The Europeum Institute for European Policy is a non-profit, non-partisan, and independent think-tank focusing on European integration and cohesion. Europeum contributes to policy related to democracy, security, stability, freedom, and solidarity across Europe as well as to active engagement of the Czech Republic in the European Union. Europeum undertakes original research, organizes public events and educational activities, and formulates new ideas and recommendations to improve European and Czech policy-making.

==History==
Europeum was launched as a civic association by lecturers of the Department of European Studies at the Faculty of Social Sciences, Charles University in Prague, in 1998. The initial aim was to provide the university students with an platform to improve their capacity in regard to European integration. At this stage the association was supported by the Faculty of Social Sciences and the Tempus program of the European Commission.

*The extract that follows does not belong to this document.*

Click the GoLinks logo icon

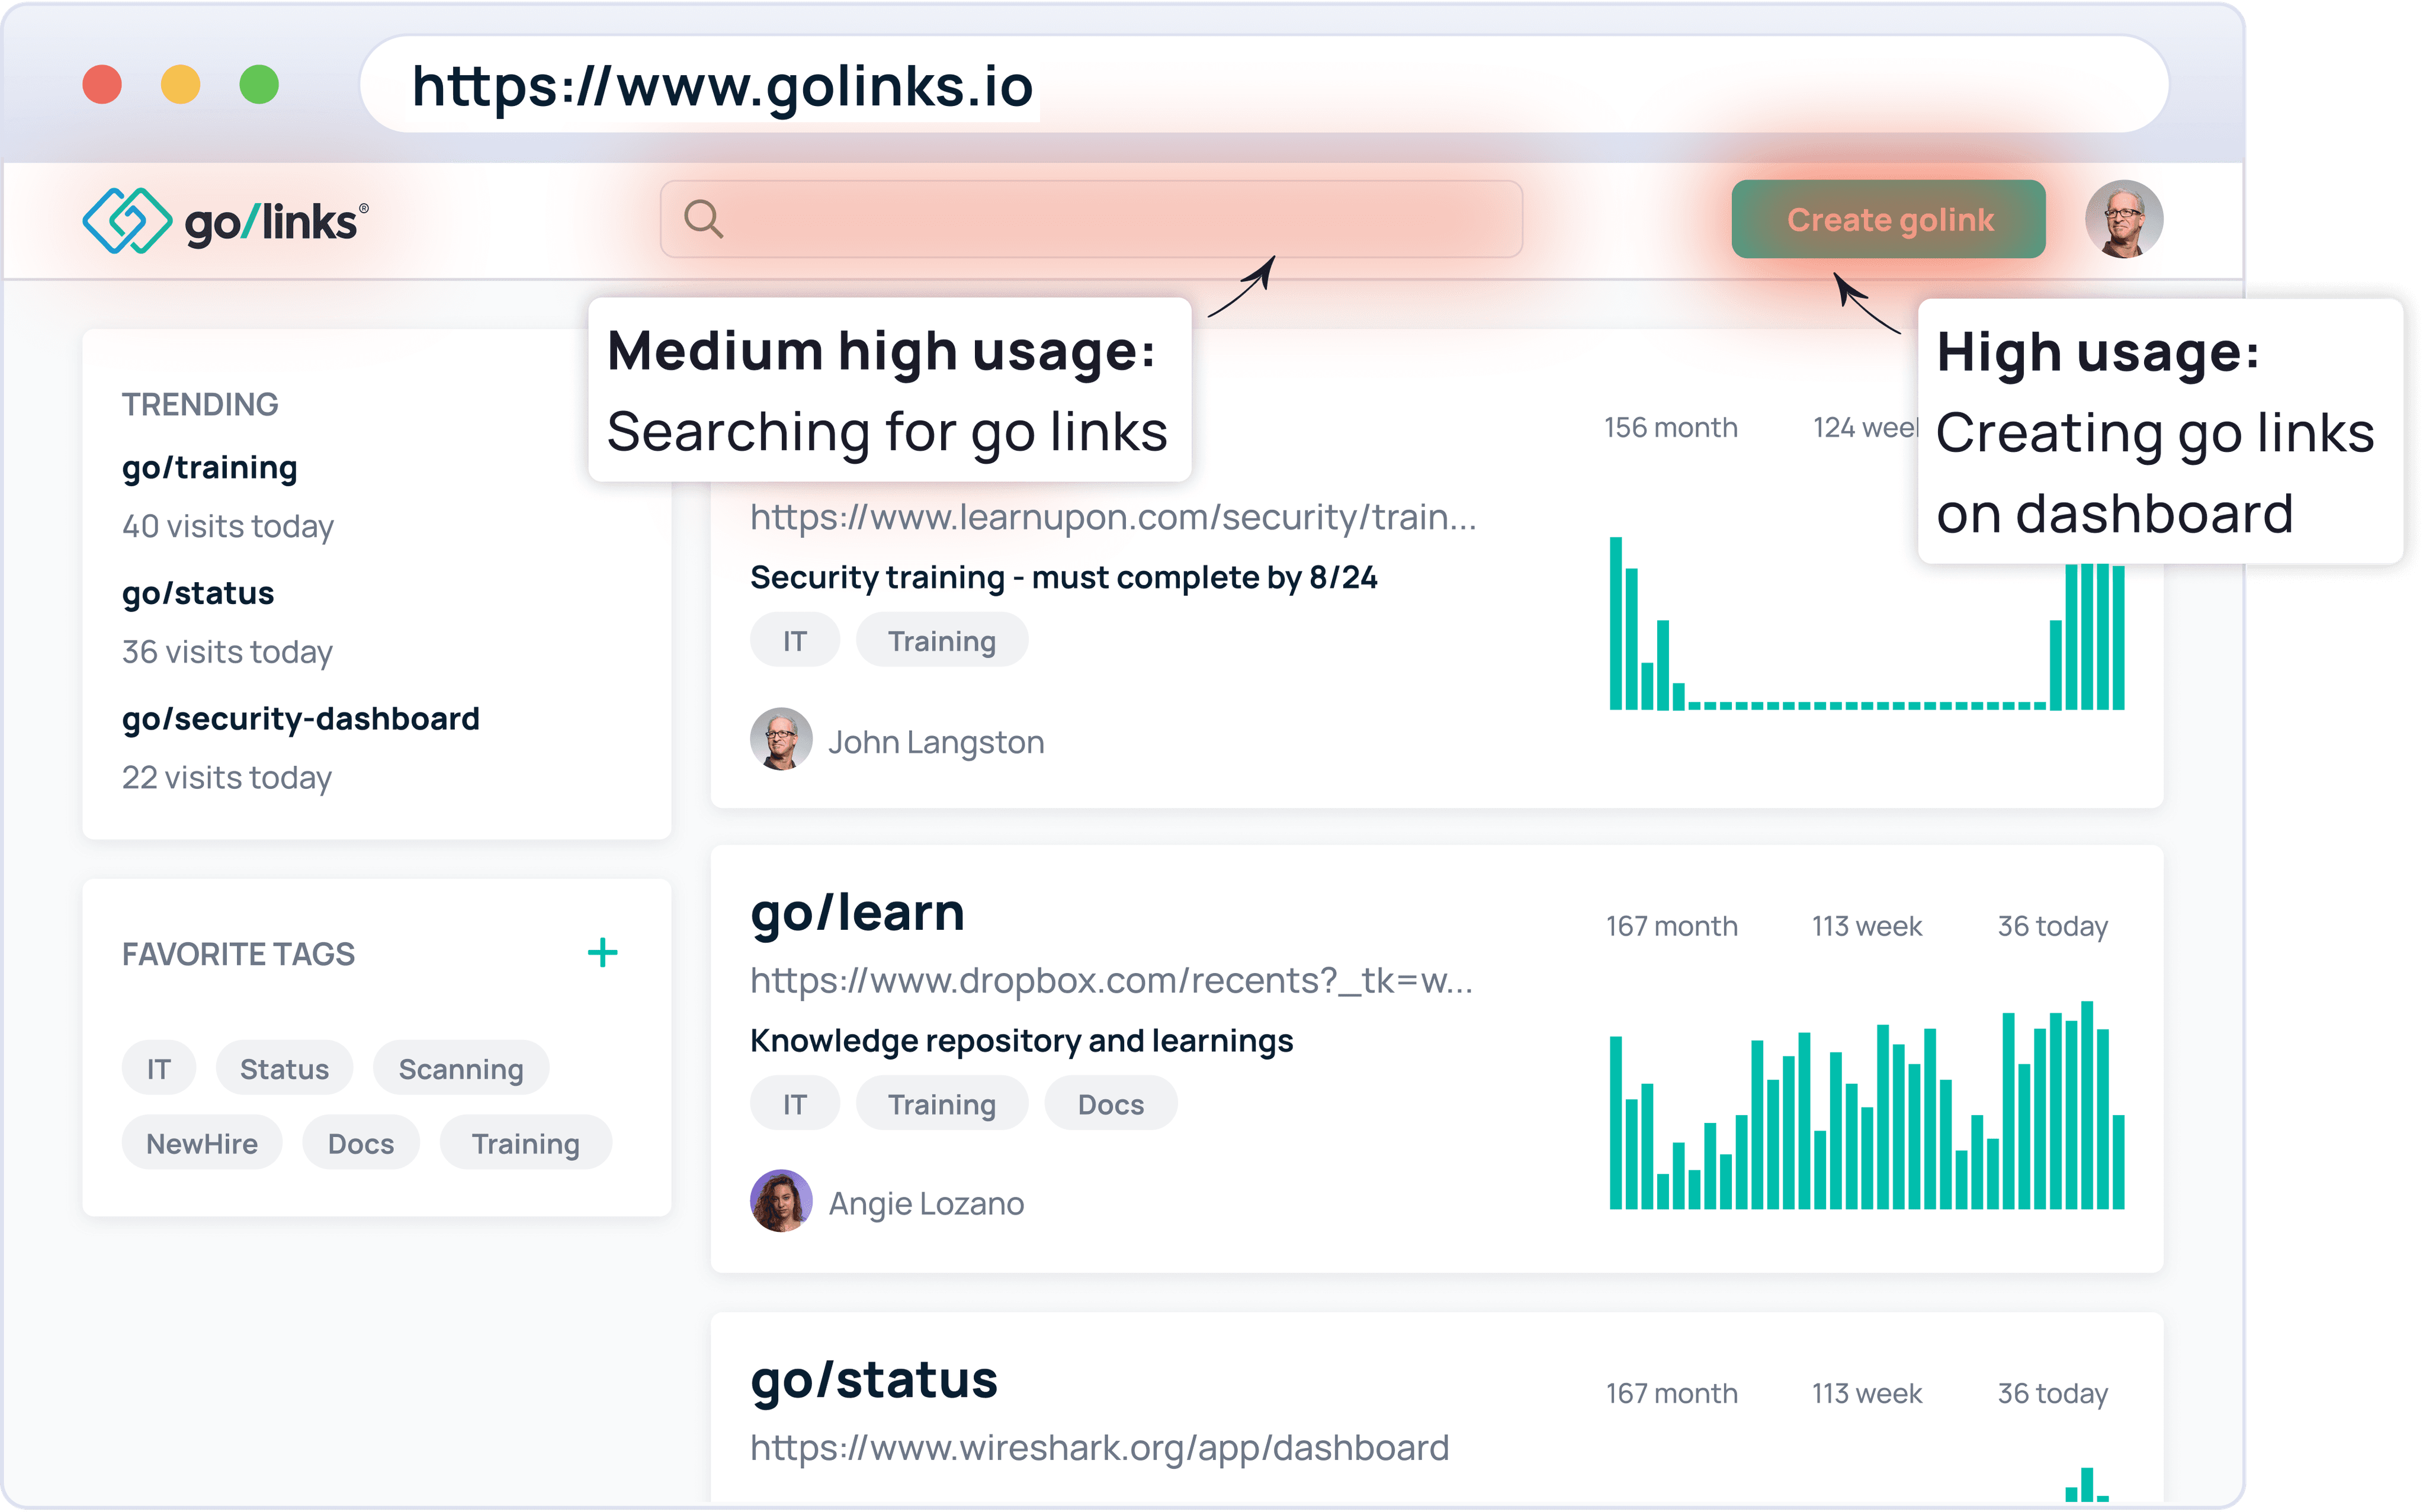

Later it became a think tank focusing on programs, projects, publishing and training concerning European integration issues. Europeum is part of various international networks of policy and research institutes, including the European Policy Institutes Network (EPIN) and the Public Policy Centers Initiative (PPCI). Vladimír Bartovic is the director of Europeum.

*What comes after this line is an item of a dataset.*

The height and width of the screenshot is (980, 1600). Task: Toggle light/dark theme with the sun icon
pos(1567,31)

In 2018, Europeum was ranked third in a list of the top think tanks in Central and Eastern Europe developed by the Think Tanks and Civil Societies Program (TTCSP) of the international relations program at the University of Pennsylvania.

The Europeum Institute, under the patronage of the Czech Ministry of Foreign Affairs and others, established the Prague European Summit, a high-level conference on the future of the European Union.

==Funders==
Europeum has been financially supported by the Czech ministry of foreign affairs and the European Commission. In addition, the institute has self-generated income through projects.